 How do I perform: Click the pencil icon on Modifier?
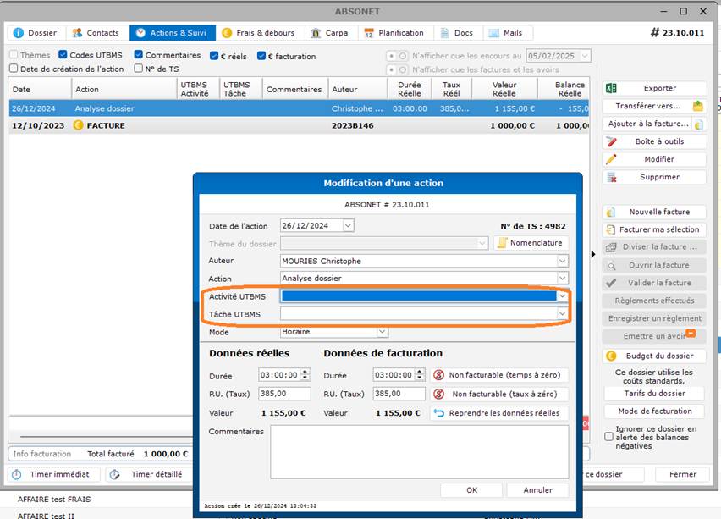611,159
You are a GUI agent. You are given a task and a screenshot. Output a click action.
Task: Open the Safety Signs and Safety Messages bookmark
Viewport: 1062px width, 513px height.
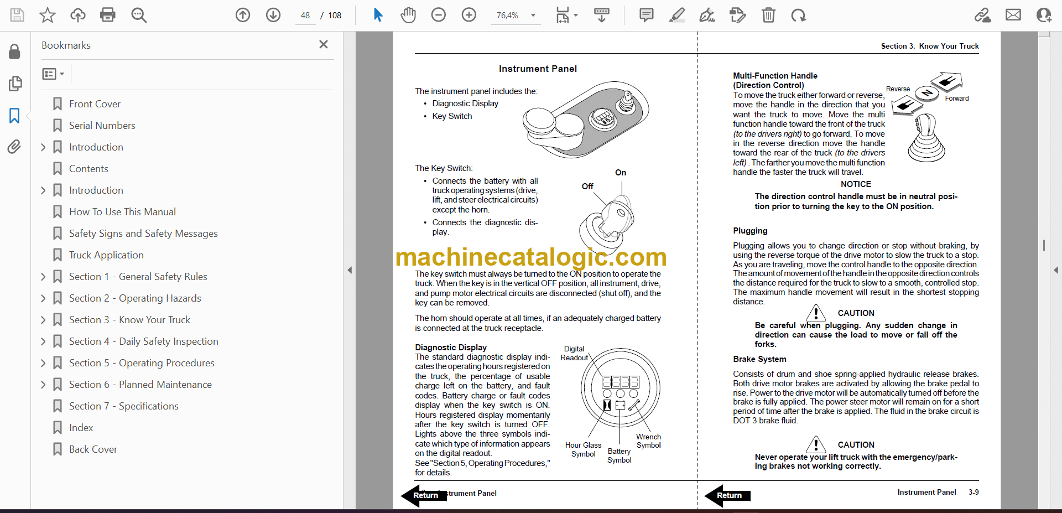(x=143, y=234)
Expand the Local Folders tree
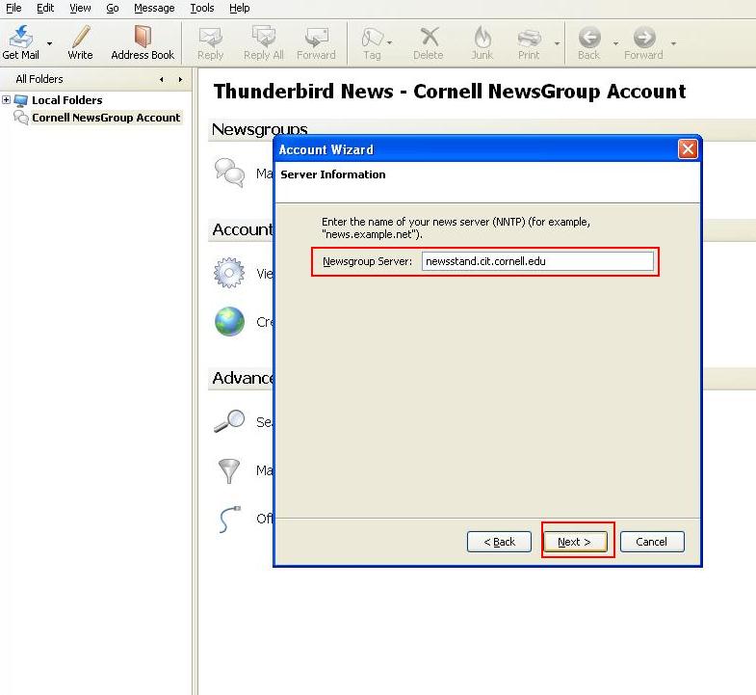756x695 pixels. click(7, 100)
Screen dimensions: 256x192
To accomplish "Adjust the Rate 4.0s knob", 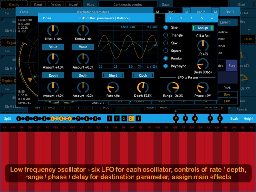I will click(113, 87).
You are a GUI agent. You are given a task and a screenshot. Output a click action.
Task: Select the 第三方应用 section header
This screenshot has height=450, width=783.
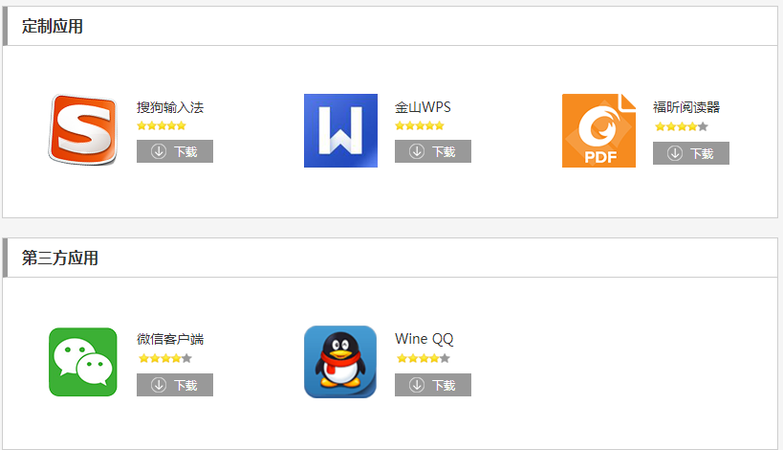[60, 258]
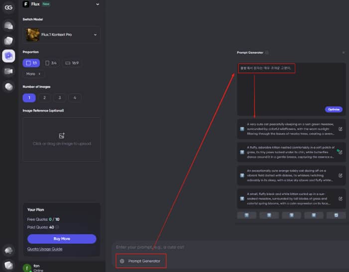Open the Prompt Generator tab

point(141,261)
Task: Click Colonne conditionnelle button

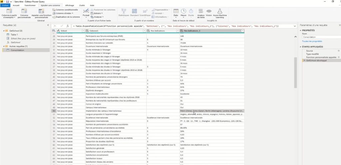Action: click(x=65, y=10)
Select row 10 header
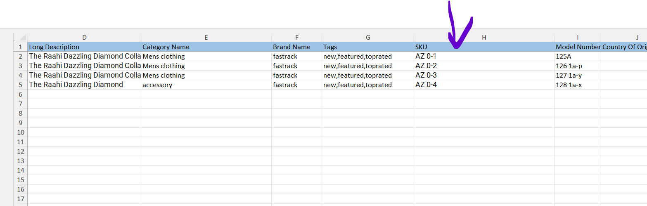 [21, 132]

◇ ◇ ◇

#### TASK GOAL:
Only the lines from the line with "Task: Click Colonne conditionnelle button" through the final line of the material belong in the answer, copied exactly and without pictures.

#### PROBLEM SOLUTION:
Task: Click Colonne conditionnelle button

Action: click(x=65, y=10)
Select row 10 header
 [21, 132]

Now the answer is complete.